# Tarefa a fazer:
As três afirmações a seguir concordam com a resenha sobre a série Constantine? Responda sim ou não a cada uma e cite as palavras da resenha que decidem a resposta, sem alterá-las.
1. O autor se declara um leitor assíduo de quadrinhos.
2. David S. Goyer foi roteirista da trilogia Blade.
3. Segundo a resenha, o piloto da série começa fraco.

# Trecho fornecido:
Não sou adepto leitor de quadrinhos, mas as histórias do anti-herói John Constantine sempre me chamaram a atenção por estarem a um passo próximo do meu gênero favorito: o terror. Coisa que razoavelmente foi transportada pela sua primeira adaptação cinematográfica de 2005, com Keanu Reeves, embora, muito se reclame da pouca fidelidade para com a saga original: Hellblazer. Desse modo, o velho nerd conhecido, David S. Goyer, roteirista responsável pela trilogia Blade e Cavaleiro das Trevas, ganhou a missão de comandar uma nova adaptação de Constantine para a TV, que pelos benefícios da estrutura episódica e divisão de temporadas, teria tempo suficiente para desenvolver um material mais respeitoso com as histórias primárias do personagem e ainda ter espaço para adquirir uma personalidade enquanto obra isolada.
Infelizmente, a primeira temporada de Constantine se concentra tanto em ser uma transcrição que se esquece de lhe dar vida e identidade, mais parecendo uma produção genérica da CW do que uma série caprichada nos moldes da NBC. O piloto até começa promissor. Somos apresentados a um Constantine (Matt Ryan) enérgico, com aquela personalidade despojada, cínica e individualista puxada diretamente das HQ ‘s; mas ele é ao mesmo tempo falho, carregado de conflitos dramáticos relevantes que cercam suas responsabilidades como mestre do ocultismo. A introdução do personagem adjunto da mitologia livre de anjos, demônios e outros elementos sobrenaturais na terra que precisa administrar parece bastante crível porque, apesar de ter um caráter de incidente isolado, o roteiro do primeiro capítulo abre portas para outras possibilidades interessantes na temporada, em especial, a investigação de um caso maior denominado “Escuridão Crescente”.

# Dados registrados:
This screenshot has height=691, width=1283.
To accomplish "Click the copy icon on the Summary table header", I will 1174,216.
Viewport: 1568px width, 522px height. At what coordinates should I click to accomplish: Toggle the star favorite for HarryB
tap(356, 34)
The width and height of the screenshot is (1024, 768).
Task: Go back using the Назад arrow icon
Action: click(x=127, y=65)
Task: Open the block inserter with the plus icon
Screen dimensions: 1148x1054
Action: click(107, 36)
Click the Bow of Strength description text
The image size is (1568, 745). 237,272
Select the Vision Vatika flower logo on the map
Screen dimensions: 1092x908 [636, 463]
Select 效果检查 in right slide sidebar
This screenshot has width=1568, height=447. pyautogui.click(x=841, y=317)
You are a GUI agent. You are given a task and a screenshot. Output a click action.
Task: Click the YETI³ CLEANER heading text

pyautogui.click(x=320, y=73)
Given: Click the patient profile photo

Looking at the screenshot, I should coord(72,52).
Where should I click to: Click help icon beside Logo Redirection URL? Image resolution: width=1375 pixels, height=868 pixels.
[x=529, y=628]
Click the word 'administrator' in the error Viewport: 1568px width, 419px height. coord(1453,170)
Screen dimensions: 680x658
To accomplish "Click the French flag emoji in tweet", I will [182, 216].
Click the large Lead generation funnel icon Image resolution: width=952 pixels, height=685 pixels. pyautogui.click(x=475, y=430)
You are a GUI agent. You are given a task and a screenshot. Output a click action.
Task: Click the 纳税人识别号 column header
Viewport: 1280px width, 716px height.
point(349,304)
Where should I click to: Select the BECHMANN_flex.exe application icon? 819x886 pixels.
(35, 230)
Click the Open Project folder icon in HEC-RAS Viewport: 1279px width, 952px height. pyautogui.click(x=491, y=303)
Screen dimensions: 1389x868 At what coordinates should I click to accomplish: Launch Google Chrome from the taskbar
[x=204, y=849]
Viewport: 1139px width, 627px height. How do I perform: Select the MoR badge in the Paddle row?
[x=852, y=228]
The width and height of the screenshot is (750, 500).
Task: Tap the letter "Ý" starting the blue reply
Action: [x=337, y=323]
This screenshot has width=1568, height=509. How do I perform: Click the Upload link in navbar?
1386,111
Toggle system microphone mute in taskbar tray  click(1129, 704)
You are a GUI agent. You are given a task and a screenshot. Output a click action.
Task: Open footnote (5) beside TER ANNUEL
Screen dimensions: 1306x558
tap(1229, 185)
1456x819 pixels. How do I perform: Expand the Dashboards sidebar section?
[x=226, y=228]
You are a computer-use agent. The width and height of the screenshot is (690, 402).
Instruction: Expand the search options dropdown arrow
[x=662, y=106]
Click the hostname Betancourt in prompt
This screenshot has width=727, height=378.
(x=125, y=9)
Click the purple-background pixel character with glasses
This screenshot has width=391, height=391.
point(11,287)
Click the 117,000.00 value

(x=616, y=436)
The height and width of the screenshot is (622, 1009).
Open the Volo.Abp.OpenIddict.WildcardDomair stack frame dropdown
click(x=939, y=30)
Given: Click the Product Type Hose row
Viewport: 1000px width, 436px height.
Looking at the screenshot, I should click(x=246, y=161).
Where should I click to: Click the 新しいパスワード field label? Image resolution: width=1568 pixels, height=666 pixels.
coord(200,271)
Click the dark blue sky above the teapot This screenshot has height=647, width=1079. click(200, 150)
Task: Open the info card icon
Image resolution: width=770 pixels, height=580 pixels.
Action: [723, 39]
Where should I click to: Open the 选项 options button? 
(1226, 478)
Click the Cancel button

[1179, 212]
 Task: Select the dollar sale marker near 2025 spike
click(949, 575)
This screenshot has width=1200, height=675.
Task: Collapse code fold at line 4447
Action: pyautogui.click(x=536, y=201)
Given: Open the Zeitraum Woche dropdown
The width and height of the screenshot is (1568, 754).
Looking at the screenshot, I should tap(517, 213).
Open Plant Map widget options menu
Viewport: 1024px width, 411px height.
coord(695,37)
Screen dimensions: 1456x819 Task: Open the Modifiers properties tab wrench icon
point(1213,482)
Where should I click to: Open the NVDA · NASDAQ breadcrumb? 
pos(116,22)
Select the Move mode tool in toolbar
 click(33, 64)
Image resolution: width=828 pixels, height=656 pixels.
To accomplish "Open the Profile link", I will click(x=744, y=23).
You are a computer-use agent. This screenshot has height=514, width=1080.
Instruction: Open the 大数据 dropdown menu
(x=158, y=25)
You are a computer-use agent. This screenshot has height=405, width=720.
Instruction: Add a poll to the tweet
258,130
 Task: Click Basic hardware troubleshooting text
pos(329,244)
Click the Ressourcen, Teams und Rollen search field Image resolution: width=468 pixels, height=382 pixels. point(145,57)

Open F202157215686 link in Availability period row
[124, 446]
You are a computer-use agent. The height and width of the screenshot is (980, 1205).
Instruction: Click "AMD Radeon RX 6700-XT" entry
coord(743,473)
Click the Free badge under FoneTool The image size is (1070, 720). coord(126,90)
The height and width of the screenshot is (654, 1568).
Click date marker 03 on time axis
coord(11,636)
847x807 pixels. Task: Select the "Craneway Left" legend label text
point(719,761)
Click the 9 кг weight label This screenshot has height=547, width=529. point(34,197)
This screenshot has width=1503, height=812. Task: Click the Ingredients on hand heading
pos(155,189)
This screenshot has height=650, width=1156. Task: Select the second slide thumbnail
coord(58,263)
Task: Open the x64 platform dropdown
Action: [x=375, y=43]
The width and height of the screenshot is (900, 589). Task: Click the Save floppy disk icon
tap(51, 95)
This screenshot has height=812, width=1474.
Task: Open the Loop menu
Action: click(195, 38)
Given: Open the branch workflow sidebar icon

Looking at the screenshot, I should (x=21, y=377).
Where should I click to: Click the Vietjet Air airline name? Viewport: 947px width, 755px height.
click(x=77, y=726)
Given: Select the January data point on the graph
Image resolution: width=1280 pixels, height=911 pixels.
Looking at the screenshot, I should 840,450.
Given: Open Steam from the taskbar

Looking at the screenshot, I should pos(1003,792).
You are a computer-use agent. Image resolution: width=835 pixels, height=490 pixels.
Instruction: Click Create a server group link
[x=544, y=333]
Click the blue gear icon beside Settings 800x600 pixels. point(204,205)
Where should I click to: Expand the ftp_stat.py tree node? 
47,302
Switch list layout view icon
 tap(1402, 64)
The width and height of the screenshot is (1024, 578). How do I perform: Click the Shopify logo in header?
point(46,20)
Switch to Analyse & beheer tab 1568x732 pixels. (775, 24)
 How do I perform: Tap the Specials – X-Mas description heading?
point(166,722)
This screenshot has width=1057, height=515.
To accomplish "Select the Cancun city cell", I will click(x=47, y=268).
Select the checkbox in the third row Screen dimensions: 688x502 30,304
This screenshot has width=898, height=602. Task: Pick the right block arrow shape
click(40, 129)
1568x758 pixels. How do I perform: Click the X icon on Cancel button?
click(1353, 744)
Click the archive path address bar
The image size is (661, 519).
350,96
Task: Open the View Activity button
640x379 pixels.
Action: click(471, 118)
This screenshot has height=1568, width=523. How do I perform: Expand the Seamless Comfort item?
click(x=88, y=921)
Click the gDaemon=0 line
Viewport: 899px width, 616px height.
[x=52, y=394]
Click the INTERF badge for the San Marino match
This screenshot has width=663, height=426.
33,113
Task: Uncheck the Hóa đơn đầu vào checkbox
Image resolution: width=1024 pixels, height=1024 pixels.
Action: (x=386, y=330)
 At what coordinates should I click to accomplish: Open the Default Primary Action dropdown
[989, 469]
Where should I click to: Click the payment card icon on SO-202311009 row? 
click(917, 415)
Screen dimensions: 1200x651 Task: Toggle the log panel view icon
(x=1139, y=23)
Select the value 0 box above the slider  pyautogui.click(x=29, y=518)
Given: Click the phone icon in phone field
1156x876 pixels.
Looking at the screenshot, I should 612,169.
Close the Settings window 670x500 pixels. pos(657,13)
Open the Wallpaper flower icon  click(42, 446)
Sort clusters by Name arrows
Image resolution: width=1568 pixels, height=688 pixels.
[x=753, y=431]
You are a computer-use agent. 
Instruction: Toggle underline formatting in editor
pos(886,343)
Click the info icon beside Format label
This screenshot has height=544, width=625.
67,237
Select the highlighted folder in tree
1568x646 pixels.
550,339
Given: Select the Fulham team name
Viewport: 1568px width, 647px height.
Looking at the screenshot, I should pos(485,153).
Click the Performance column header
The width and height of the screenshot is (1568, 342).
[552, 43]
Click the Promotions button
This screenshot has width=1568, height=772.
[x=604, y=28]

# Resultado da tarefa:
1. Não: "Não sou adepto leitor de quadrinhos"
2. Sim: "roteirista responsável pela trilogia Blade e Cavaleiro das Trevas"
3. Não: "O piloto até começa promissor."